The screaming rabbi did not comment on the rest of the article, which began like this: “As we prepare to observe Tisha B’Av, the saddest day of the Jewish year, it might be helpful to reflect on how we Jews, fractious and divided, can become less so — and learn from each other.
“Our rabbis taught that one of the reasons the Holy Temple was destroyed — the tragedy we mark ... through fasting and reciting Lamentations — was that the Jews of the time treated each other with seenat cheenam, or causeless hatred.”
The screaming rabbi also did not comment on a later section of the article, which quoted a leading light of the Orthodox world:
“Rabbi Yitzchok Kook, the chief rabbi of Palestine in the 1920s, instructed that the antidote to seenat cheenam is ahavat cheenam, or causeless love. Such a solution may sound as naive as it is charming, but the truth is that we Jews have so much to learn from each other.”
When the writer told me about this incident, he wasn’t upset at all. He was simply recalling his astonishment. You see, the writer was beginning a new gig in a major Jewish newspaper, so he figured he’d better start off with a sweet and harmless column — something that would keep him out of trouble. Something even a super right-wing Orthodox rabbi could not kvetch about.
Little did he realize he was now in New York City.
The man had just moved from Baltimore and his name was Gary Rosenblatt, editor-in-chief of New York’s Jewish Week. The year was 1993. The editorial in question, “Turning Hatred Into Love,” came up in our conversation last week, when I visited Rosenblatt in the Jewish Week offices next to Times Square.
It came up because I was badgering Rosenblatt, who wears a kippah and is modern Orthodox, to tell me how one survives being an editor-in-chief of a major Jewish newspaper that’s read by virtually every important Jew in town — and does so for 17 years and counting.
“It’s hard to say,” he said at first, a little uncomfortable.
Then he gave me the cliché answer that I hate to hear, because I hear it all the time: He gets it from all sides. On the left, the Reform might accuse him of doing only stories about men with yarmulkes, and on the right, well, the Jewish Press once devoted an entire issue to criticizing the Jewish Week.
Still, that was too easy an answer. You can be a bully and get it from all sides. There’s something else about Rosenblatt. I’m not sure what it is. Barring the usual snipers, he’s almost universally liked and respected. His columns are incisive and balanced without being snarky. He takes on all the big issues. When I met him, he was a little anxious, because he had just weighed in on the highly sensitive story of another Jewish paper on the East Coast that had published a same-sex union announcement, and then regretted its decision after an outcry from its Orthodox readers (“I think I might have been too wishy-washy,” he admitted to me. “This is a tough one.”)
If passionate centrism is indeed why Rosenblatt is so liked and respected, there must be something behind that passionate centrism. What is it? It’s true that he has benefited from an education and background that has enabled him to sample the full spectrum of Orthodoxy; and that as an editor of a paper with many constituencies, he must be as inclusive as possible.

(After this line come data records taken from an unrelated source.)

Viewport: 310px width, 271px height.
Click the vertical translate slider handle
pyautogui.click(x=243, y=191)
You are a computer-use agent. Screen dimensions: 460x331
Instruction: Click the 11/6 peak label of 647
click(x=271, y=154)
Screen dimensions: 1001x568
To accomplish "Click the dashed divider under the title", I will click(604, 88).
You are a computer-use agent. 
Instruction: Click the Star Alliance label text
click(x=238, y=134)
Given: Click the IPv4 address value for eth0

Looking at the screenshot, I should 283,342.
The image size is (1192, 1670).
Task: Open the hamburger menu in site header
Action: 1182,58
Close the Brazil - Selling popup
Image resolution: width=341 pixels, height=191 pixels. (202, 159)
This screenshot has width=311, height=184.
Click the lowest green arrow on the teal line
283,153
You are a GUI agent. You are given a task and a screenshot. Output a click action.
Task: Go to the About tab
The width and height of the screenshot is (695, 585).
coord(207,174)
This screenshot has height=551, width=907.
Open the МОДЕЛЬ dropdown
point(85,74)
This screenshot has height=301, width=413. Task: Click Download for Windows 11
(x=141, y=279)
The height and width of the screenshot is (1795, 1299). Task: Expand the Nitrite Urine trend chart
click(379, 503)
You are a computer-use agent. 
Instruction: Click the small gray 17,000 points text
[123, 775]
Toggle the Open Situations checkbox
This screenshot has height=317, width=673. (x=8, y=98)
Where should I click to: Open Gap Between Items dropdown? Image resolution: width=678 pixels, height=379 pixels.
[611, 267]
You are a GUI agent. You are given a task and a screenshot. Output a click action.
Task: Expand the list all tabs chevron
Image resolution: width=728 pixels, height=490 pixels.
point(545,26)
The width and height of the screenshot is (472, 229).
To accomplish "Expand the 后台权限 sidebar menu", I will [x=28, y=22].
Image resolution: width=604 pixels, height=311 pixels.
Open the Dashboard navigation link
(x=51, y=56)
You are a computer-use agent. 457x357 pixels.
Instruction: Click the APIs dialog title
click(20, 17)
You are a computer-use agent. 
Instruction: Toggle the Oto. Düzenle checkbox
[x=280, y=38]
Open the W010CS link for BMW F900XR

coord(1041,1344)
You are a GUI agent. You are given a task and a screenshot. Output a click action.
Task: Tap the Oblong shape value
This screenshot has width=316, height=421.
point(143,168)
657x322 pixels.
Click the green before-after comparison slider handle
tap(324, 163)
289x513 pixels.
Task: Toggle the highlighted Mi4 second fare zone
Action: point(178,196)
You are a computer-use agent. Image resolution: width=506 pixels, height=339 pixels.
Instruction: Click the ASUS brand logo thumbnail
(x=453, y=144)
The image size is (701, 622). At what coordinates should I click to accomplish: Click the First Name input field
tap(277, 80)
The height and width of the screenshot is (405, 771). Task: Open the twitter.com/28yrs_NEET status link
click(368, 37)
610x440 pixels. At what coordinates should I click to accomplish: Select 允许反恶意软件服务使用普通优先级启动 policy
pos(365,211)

It’s also true that he genuinely loves Judaism, Jews and Israel.
But maybe the simplest answer is that he just tries to live the message expressed in the last paragraph of his 1993 column, a column every Jewish paper in America ought to publish once a year:
“Whether or not we can fulfill Rav Kook’s command of causeless love, we must be committed to disagreeing with each other without hating each other. There are too few of us, and we have too much in common. Once we lose respect and tolerance for a fellow Jew, we have sinned against him — and against ourselves.”